Underlying the anger are two cultural sub-texts. The first and most obvious is the belief that women should be allowed to abort their babies whenever the hell they like, because the baby is carried in their bodies and so they should have complete jurisdiction. I have to say that I find this a tempting argument. It is at least morally unambiguous, unlike our abortion laws, which Stephen Daisley here called a ‘pragmatic compromise’ but which might equally be called an amoral fudge.

Currently we set the limit for terminations at 24 weeks: a baby born at that stage would be frail and have a less than 50-50 chance of living, but its brain has been developing rapidly for 16 weeks. A foetus at 34 weeks is, as I said before, a virtually fully developed child, so if we were to sanction a mother’s right to abort at that late stage, why would we not allow infanticide? Indeed, a good few left-wing ethicists, including Pete Singer, suggest precisely this, presumably because they cannot bring themselves to be opposed to abortion in general. Infanticide is morally defensible, they say, because the child is still utterly dependent upon the mother. This argument has been used by ethicists to justify, in particular, infanticide of severely disabled babies and is usually held in repugnance by the rest of us who are not professional ethicists. If there were to be a compromise, then seven or eight weeks seems about right to me – before the foetus is sentient.
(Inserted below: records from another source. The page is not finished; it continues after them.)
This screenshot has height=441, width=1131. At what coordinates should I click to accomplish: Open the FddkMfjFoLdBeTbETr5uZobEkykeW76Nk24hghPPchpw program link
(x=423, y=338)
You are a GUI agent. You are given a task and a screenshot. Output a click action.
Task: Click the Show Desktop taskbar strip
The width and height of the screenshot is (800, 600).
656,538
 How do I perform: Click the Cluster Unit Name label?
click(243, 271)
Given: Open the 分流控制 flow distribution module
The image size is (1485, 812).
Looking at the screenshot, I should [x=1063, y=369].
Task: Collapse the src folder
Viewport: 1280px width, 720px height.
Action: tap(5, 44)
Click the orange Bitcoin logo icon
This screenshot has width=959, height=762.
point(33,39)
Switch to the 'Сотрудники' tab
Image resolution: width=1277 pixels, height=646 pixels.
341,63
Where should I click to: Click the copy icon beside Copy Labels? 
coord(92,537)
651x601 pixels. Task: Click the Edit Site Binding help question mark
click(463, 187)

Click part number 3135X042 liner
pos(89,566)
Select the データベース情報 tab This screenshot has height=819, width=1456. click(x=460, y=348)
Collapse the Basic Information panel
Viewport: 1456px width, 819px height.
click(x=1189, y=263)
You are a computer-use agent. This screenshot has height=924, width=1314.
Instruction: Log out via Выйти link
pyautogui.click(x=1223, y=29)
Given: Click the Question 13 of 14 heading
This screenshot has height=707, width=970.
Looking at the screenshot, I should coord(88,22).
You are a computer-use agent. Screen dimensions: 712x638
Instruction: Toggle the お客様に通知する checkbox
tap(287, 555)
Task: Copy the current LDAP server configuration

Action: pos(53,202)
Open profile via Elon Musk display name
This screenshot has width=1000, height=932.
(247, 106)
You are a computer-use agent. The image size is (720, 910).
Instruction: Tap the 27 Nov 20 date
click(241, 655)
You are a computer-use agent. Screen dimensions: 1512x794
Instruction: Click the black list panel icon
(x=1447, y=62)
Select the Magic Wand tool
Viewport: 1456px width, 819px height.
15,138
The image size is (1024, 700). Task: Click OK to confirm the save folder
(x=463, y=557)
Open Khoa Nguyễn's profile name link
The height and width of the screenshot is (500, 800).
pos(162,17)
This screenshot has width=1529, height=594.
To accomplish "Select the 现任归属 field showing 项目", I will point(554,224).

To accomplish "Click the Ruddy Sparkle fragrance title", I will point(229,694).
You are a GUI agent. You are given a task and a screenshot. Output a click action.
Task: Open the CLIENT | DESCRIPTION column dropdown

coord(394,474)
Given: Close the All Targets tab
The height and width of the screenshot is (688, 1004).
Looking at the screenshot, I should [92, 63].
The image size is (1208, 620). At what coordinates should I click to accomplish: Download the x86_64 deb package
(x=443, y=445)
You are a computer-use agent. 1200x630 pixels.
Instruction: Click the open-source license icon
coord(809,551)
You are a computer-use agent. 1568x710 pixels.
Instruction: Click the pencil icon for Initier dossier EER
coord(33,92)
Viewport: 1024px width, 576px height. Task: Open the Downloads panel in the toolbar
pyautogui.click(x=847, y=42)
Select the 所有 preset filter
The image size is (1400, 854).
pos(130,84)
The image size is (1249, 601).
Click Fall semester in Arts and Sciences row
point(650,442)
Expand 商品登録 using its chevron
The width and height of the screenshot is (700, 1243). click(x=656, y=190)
‘We’re here to claim Universal Basic Income.’

The other subtext is the belief that no women should ever go to prison for anything, ever. It is an argument which you will often hear advanced by feminists, some of whom seem incapable of believing that women can ever do any wrong. (They can, though. I have met women who have done wrong, loads of them.) The argument is that women currently make up a very small percentage of the prison population and the overwhelming majority of them are inside for non-violent offences. Further, the argument goes, those that are incarcerated often have very low educational abilities and are, uh, ‘victims’ of one or many debilitating addictions. Sure, but the same applies to most of the men banged up, too. None of this quite convinces me that prison should be for men only. Quite apart from being sexist, of course, it seems against natural justice.

It is possible to feel a certain sympathy for Carla Foster while also believing that it is right that she went to jail. She cheated the system in order to inflict pain and then death on a sentient human being. The court accepted her remorse, but that remorse suggests to me that she herself knew exactly how very wrong her actions had been.